Take as tablets/capsules: Meadowsweet, Motherwort, White Willow, Skullcap, Feverfew, Valerian
Take as tincture: Meadowsweet, Motherwort, White Willow, Skullcap, Feverfew, Valerian
Rub on: 2 drops on the temple for lavender,
Basil essential oil (ocimum basilicum) is so perfect for treating head aches, also! Make sure if you’re going to use any basil oil, you use this one, the latin name I specified. “Essential Aromatherapy” by Susan Worwood & Valerie Ann Worwood is great book that I have offering the uses of basil oil.

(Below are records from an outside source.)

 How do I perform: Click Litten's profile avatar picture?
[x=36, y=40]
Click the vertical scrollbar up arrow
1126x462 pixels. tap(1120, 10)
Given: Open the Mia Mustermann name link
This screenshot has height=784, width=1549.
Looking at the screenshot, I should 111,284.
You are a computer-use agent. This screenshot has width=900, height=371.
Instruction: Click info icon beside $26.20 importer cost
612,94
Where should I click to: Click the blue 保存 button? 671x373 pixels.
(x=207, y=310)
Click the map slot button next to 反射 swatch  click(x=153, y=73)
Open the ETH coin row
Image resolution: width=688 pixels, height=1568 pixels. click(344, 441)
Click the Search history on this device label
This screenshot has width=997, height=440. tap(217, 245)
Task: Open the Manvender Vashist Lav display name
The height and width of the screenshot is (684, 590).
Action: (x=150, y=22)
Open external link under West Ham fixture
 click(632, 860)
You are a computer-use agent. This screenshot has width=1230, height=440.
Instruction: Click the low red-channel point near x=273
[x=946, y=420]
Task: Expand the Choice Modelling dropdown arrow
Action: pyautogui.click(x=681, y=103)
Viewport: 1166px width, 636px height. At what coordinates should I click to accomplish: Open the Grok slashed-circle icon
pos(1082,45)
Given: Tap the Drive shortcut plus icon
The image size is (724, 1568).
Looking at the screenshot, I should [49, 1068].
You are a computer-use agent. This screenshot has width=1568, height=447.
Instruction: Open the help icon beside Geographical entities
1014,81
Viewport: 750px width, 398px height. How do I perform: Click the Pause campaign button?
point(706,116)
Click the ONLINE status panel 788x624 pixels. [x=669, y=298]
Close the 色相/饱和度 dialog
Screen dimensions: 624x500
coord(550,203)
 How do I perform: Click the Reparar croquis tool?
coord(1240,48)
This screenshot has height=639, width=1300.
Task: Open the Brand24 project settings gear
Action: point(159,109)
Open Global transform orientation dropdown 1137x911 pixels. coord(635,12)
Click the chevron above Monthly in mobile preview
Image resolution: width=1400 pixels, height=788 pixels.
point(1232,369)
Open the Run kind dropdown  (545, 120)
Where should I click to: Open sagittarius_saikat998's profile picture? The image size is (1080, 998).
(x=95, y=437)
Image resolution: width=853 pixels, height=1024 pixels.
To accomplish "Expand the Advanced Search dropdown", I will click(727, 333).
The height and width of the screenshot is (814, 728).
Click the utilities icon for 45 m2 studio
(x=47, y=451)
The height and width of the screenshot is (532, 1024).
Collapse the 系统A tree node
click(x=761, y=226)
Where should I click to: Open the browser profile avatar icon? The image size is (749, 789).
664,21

Apply the oil by mixing it with a carrier oil (of any other vegetable oil type)— one drop basil to every 1 oz. of carrier oil. Take finger and rub on temples and forehead. I like to apply the residue (left overs) just under my eyes, where there’re a lot of blood vessels so it can get in my bloodstream quicker. Do not get in eyes!
- Color- Pale yellow
- Viscosity- Watery
- Aroma- Warm, rich, fiery, sharp, peppery, aniseed-like
Countries of Origin- Egypt, Comore Islands (Madagascar), France, USA, Italy, Spain, Vietnam
Description- Annual herb growing up to three feet high. The flowers are whitish to pinkish, depending species
Part Used- Leaves and flowering tops
Extraction Method- Steam distillation
Most Valuable Uses- Weak nervous conditions, general stimulant, mental fatigue, headaches, tension, stress, muscular spams, concentration, physical and mental sluggishness
Therapeutic Properties- Restorative, general stimulant, anti-spasmodic, emmenagogic, stomachic, digestive tonic, intestinal antiseptic, carminative, anti-infectious, antibiotic
Main Chemical Components- Phenol Methylchavicol, Linalol, Euginol, Cineole, Pinene, Camphor
Blends Well With- Bergamot, black pepper, cedarwood, chamomile roman, clary sage, coriander, cypress, eucalyptus (all), fennel, geranium, ginger, grapefruit, juniper, lavender, lemon, marjoram, niaouli, orange, oregano, palmarosa, pine, rosemary, sage, tea tree, thyme linalol
Interesting Facts- Derived from the Greek word for “king,” basileus. In Ayurvedic medicine is called tulsi. Considered a holy herb in India, sacred to Krishna and Vishnu. Became the protective plant of the house, and spirit of the family. It is said that ever good Hindu placed a basil leaf on his/her chest when resting. Also associated with scorpions — Perhaps because the oil can prickle when in direct contact with the skin.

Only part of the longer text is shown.